All three brands creatively tried to do something that had not been done before. And each continues to go its own way, with little acknowledgement that they even have competition. They are originals, with a one of a kind identity. Millennials resonate with this go-your-own-way individualism. They do not feel a need to respect tradition. Here’s Sam McRoberts again:

“We detest mindless tradition. If you want us to do something, you better have a very good reason, not to mention the good sense to get out of our way and let us innovate and improve the process…”just because” doesn’t work for us, and neither does inefficiency.We epitomize creativity.”

2. They All Exhibit a Low Key Style of Marketing

Google just ran its first television commercial in the 2010 Super Bowl. Until now, it has relied almost entirely on word of mouth to support its consumer-facing and largely free services.

Likewise Trader Joe’s does little advertising and sells nothing online. It’s web site is purely informational.

Under Armour relies heavily on product placement for publicity. Despite its presence on the athletic apparel at the Olympics, it is not running Olympics-themed advertising.

The absence of overt marketing serves to heighten credibility with Gen Y. According to Outlaw’s Strategic Analyst, Holly Brickley,”Generation Y trendsetters are more drawn to brands that speak to them in a straightforward and stripped-down way, use plain packaging, and avoid excess,and stripped-down way, use plain packaging, and avoid excess.”  Not shouting their message allows Gen Y to feel as if they discovered the brand on their own, enhancing their sense of ‘ownership’.  Discovery is a key part of the appeal of each of these brands.

3. They All Have Strong Gen Y ‘Lifestyle Relevance’

While each brand has a pedestrian side (sports apparel, non-branded groceries, search engine), each transcends its category and has come to symbolize a way of life and a system of values that resonates with Millennials.

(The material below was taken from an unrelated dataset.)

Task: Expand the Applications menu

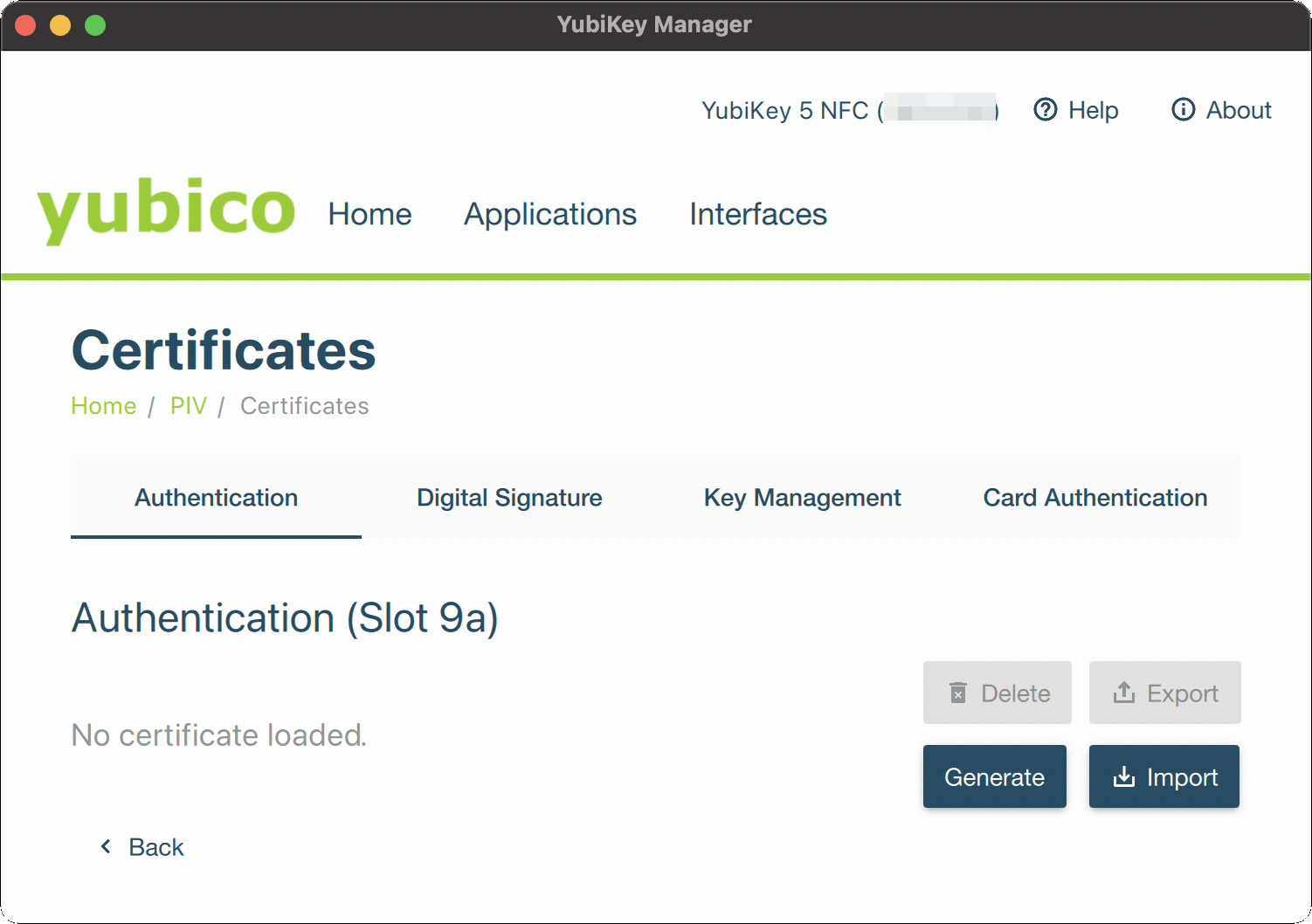Action: coord(549,215)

These brands’ values are strongly aligned with Millennial values of simplicity and appreciation for the ‘non-corporate’.

Google famously strives to ‘do no evil’.  Its services make life easier and more efficient, a core Gen Y value. What’s more, Google provides its services free of charge.

Trader Joe’s web site talks about itself as ‘your neighborhood grocery store. It emphasizes that its products are ‘unbranded’, ‘unconventional’ and ‘a shopping adventure’. It has a designated person in every store to handle charitable donations.

At Trader Joe’s, you won’t find a lot of branded items. Instead, you’ll find unconventional and interesting products in the Trader Joe’s label as well as everyday basics. We buy products we think are winners and that’ll find a following among our customers. Sometimes it’s a product we intend to stock as long as it sells well; and sometimes we buy a product which is in limited supply, sell through it, and you won’t find it again. It’s all part of the shopping adventure at Trader Joe’s.”

Under Armour relied on the authenticity of real players wearing its products from its earliest days. According to Business Week, Kevin Plank, UA’s young founder spent four years tireless pitching his product to college and NFL teams.

“We convinced these big tough football players to start wearing tight-fitting synthetic shirts, which was completely new and different,” he says. In addition to stars such as Jeff George, Jerry Rice, and Plank’s Maryland teammate Frank Wycheck, big names in other sports, such as pitcher Roger Clemens, became Under Armour fans. The pros’ acceptance brings Under Armour an authenticity that advertising alone can’t create.”

Other brands with similar bases for appeal among Millennials include Zappos, Jet Blue, In N’ Out Burger, Red Bull, Target, Vitamin Water, and more.  All of these brands rely less on advertising — network or viral — and more on their innate authenticity to connect with Gen Y.  They don’t do things ‘by the big brand book’ and ironically that is their secret to becoming big brands.

The lessons of these three brands? Becoming ‘big’ with Gen Y is more about restraint than overt action. By avoiding many of the trappings of a mainstream brand, they become mainstream. This may be the ultimate paradox of Millennial Marketing.